I spent a year caring for Bea through her illness. The postings from those days were mostly cheery and positive, which is just how I am. They don't mean that I wasn't scared or sad or exhausted. Bea's life for the 12 months that she battled cancer was filled with an immense amount of activity. She was in the hospital for 4 weeks and then had radiation 4-5 days per week for another month at 7am. She had physical therapy a few times a week, saw her doctor at least once a month and travelled to Pittsburg for the trial she was in every 3 weeks. She finished kindergarden, took hip hop dance lessons, went to summer camp and took piano lessons. She became a selling artist and had an art show in the fall (during our neighborhood garage sale but still it was cool). She had loads of play dates. Her little bro was in the mix for most of these activities.

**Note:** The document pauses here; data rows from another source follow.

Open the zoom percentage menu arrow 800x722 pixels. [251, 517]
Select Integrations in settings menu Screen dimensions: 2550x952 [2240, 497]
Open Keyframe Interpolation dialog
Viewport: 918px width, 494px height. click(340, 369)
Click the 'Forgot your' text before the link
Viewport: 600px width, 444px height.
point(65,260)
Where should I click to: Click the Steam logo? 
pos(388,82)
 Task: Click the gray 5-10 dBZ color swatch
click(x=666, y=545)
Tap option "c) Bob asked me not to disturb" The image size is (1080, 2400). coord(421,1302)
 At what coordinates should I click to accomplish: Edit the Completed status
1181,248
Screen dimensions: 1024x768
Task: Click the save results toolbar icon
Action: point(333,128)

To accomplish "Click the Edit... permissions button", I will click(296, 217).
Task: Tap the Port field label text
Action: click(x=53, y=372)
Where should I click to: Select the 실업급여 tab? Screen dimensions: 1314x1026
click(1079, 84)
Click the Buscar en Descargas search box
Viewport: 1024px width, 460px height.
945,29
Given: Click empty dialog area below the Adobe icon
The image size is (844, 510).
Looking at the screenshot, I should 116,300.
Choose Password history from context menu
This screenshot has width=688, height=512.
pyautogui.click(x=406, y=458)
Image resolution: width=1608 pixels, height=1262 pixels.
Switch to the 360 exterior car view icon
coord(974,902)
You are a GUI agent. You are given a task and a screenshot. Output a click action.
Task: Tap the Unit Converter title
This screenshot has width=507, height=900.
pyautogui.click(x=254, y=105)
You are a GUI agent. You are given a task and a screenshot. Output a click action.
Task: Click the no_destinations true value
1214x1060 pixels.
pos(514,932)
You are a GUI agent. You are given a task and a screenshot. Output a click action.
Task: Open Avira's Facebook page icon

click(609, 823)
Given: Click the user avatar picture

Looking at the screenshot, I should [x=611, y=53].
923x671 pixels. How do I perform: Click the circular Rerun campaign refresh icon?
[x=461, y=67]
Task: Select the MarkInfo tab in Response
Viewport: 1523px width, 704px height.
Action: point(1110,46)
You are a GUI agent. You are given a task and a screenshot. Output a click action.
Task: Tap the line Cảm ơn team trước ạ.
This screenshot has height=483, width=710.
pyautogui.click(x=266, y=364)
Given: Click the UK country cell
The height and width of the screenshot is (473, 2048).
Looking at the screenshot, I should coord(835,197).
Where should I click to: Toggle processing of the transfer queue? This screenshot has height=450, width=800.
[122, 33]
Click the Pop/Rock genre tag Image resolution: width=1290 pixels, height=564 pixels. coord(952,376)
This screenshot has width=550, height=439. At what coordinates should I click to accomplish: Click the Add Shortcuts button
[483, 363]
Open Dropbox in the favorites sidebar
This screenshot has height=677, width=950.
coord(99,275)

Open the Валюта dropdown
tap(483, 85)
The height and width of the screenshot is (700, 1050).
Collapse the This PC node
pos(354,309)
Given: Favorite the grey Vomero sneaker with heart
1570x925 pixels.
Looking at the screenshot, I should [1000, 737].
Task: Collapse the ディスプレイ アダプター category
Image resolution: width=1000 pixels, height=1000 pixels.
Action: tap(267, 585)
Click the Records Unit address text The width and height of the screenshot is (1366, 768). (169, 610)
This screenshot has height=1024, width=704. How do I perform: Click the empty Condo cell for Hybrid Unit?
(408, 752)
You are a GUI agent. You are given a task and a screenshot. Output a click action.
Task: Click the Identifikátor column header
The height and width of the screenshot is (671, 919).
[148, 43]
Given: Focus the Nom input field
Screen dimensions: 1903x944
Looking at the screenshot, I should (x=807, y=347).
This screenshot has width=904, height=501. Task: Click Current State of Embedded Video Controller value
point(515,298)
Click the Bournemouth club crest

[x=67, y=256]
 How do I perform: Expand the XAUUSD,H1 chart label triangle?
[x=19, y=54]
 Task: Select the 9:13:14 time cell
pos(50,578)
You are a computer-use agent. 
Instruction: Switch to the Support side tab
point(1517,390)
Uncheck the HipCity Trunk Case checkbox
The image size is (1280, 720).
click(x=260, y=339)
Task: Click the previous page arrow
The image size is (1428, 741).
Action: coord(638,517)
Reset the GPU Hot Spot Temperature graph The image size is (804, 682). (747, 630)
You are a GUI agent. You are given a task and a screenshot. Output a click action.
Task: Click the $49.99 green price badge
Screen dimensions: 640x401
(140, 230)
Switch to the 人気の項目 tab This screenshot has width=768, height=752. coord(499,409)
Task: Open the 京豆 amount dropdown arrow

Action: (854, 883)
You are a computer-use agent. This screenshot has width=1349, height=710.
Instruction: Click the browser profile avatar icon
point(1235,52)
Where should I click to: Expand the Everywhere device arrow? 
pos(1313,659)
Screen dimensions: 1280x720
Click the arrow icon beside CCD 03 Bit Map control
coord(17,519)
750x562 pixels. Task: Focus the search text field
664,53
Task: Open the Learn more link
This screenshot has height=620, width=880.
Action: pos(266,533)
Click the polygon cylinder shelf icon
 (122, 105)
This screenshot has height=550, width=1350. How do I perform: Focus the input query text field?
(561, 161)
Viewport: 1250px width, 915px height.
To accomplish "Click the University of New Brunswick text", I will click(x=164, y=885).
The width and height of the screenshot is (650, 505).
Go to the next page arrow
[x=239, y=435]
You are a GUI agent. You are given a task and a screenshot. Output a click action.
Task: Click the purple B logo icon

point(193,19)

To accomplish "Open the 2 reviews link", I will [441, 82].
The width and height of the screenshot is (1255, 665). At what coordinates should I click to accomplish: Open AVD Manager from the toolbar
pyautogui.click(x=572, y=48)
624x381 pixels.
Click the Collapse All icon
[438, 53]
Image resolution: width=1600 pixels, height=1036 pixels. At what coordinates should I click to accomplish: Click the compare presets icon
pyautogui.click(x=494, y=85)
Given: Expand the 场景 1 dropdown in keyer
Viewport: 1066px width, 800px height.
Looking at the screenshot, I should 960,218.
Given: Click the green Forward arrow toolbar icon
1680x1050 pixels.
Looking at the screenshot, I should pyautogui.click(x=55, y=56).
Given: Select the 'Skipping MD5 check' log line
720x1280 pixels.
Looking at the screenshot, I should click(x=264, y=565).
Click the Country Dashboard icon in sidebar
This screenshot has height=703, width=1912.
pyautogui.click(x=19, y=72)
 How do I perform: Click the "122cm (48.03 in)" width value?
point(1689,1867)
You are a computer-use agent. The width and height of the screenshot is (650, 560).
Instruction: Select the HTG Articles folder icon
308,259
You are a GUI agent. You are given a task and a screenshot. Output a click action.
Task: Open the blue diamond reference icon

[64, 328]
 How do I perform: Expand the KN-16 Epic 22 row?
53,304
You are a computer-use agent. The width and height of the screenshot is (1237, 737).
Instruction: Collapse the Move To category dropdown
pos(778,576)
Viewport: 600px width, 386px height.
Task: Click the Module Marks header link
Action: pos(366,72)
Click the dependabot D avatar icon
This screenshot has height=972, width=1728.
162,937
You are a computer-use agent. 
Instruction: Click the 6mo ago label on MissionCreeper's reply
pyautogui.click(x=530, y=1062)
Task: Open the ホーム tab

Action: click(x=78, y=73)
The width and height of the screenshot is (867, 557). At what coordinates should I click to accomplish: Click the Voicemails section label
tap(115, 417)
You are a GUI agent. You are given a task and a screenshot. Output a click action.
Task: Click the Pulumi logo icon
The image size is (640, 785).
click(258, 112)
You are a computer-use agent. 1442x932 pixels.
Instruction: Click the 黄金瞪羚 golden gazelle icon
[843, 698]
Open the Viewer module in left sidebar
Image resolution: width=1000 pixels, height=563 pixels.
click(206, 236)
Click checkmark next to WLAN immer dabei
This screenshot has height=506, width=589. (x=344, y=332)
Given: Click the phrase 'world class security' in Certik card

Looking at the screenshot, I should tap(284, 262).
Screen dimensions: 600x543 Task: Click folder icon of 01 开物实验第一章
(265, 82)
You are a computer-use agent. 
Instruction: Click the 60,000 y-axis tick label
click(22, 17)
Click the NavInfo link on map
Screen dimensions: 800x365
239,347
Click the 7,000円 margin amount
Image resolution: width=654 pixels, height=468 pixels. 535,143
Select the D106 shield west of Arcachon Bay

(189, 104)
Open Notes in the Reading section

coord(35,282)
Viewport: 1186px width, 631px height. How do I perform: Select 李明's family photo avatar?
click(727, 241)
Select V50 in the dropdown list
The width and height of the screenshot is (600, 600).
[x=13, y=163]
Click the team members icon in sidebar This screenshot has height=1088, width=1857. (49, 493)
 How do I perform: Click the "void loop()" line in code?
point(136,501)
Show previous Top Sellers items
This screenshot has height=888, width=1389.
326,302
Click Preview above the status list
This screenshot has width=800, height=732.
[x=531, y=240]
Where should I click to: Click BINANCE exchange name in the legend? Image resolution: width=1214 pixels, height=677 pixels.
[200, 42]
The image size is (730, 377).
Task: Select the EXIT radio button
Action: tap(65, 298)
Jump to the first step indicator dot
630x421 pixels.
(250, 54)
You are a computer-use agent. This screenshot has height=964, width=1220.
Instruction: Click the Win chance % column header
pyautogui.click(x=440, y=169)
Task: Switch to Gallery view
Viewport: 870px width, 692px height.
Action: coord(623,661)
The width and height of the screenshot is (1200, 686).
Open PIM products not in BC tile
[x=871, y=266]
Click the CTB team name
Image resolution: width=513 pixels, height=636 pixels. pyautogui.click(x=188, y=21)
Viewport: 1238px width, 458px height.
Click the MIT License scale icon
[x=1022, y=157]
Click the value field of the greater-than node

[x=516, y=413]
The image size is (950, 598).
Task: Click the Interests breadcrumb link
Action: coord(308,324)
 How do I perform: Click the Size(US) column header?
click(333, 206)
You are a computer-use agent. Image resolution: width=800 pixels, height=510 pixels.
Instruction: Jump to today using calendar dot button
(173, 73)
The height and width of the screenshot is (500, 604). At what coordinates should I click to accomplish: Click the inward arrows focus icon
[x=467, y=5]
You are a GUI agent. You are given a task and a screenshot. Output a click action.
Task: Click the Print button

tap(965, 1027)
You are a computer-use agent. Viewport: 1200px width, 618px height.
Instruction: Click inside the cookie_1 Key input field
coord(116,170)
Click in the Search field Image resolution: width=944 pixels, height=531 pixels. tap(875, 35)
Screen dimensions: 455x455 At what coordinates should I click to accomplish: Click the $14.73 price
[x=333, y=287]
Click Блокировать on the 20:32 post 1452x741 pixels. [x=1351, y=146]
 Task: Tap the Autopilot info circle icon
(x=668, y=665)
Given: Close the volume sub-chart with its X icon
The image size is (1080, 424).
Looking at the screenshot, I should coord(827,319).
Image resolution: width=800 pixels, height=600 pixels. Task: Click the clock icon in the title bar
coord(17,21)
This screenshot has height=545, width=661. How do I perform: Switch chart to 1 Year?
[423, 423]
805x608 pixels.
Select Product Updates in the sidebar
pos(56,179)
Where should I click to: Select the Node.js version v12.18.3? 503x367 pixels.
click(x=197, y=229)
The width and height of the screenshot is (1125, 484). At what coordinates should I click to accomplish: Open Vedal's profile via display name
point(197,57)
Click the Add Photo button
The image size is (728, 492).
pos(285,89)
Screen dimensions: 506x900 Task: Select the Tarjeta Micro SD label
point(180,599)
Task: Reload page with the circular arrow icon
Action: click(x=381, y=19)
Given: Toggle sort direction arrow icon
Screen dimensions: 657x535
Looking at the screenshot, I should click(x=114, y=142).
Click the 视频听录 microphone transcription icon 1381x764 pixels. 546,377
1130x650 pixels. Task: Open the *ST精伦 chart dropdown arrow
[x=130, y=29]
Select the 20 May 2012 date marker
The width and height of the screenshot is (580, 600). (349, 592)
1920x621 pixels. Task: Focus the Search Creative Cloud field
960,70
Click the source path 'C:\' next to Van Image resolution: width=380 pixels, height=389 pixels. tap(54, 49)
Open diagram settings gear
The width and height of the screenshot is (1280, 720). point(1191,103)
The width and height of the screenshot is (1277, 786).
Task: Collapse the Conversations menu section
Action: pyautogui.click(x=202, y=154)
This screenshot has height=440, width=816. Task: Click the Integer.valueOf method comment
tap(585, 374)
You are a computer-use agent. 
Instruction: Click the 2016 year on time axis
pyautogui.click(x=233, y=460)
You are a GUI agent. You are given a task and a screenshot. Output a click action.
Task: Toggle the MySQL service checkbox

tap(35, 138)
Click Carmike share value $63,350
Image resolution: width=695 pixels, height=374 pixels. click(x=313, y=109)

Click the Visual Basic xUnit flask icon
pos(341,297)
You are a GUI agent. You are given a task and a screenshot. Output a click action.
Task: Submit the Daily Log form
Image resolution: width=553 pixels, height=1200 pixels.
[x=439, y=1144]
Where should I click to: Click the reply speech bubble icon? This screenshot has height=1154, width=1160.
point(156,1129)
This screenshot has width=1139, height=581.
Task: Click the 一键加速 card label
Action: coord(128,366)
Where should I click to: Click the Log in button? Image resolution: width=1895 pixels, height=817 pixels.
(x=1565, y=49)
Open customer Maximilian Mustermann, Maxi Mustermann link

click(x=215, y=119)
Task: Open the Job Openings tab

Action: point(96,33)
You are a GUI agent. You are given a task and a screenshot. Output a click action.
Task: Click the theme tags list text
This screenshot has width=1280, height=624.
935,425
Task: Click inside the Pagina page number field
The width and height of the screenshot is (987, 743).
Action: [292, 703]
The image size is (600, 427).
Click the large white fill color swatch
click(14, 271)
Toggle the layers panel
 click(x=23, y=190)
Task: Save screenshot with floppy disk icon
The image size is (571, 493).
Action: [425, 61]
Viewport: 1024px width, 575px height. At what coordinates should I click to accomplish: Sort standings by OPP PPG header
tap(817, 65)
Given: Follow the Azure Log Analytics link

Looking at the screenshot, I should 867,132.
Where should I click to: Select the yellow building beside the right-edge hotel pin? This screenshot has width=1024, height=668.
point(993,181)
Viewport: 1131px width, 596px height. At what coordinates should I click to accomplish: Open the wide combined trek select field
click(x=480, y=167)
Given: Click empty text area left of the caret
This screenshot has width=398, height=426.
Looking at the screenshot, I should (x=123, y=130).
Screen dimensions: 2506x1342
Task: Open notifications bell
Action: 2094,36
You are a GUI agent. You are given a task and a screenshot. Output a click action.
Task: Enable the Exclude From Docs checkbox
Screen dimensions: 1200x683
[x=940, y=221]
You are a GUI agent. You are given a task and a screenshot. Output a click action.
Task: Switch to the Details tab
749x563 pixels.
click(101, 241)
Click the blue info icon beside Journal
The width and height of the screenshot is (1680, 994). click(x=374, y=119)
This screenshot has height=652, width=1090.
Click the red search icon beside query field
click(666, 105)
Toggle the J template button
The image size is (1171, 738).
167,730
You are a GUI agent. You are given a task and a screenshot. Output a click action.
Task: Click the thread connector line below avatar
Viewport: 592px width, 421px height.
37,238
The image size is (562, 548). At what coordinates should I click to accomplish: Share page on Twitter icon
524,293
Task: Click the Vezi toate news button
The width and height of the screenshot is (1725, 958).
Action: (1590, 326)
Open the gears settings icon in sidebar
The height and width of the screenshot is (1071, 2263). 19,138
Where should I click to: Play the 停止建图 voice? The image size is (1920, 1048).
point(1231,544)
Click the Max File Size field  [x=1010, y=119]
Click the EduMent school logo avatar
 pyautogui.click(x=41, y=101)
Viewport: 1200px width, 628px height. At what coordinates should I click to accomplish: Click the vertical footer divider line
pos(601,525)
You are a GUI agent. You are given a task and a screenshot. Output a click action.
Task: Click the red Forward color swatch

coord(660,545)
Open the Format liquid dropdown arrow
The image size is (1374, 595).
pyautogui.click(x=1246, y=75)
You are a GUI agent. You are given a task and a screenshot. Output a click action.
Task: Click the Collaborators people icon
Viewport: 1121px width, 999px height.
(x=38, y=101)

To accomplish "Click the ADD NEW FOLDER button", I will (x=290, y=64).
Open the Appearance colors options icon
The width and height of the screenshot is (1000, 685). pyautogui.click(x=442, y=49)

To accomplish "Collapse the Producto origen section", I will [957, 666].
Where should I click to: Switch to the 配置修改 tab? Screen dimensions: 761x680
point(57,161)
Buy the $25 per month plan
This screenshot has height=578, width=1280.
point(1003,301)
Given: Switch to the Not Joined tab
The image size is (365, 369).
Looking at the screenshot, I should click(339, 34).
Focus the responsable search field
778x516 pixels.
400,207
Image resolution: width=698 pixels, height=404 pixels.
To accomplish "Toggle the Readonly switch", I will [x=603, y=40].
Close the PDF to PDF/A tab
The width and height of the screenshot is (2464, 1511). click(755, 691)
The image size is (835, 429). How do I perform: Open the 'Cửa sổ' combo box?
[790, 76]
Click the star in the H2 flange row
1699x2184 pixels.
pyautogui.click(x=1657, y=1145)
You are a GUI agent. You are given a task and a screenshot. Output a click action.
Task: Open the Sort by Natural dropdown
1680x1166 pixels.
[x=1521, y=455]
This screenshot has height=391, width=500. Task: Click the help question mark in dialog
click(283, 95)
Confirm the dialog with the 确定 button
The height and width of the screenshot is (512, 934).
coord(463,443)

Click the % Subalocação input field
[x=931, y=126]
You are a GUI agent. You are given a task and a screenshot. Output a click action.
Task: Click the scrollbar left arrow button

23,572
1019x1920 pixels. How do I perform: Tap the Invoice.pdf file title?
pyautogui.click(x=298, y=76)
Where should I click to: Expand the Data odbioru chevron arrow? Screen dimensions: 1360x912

When her health started to decline I did everything I could to take the attention off of this and give her amazingly fun things to do. During the fall we went bowling every Sunday afternoon. Even when she couldn't walk she could still push the ball down the little slide the alley has for children. And she liked the snacks.
But she did decline and it all seemed to happen so fast that I didn't have time to process it. Or maybe I didn't want to. Because there was nothing I could do to fix it. I could only take care of her and that just doesn't seem like enough. I owed her more. More time. More love. More life.
I don't feel guilty that I couldn't find a cure but I feel just so damn sad that this disease even exists. I don't want any family to go through what we did. I don't want any more children to give up their future because some cells in their brain decided to do their own thing.
I'm not ready yet but when I am finding a cure for pediatric brain cancer will be a big focus in my life. I don't know how I'll do it but it's coming.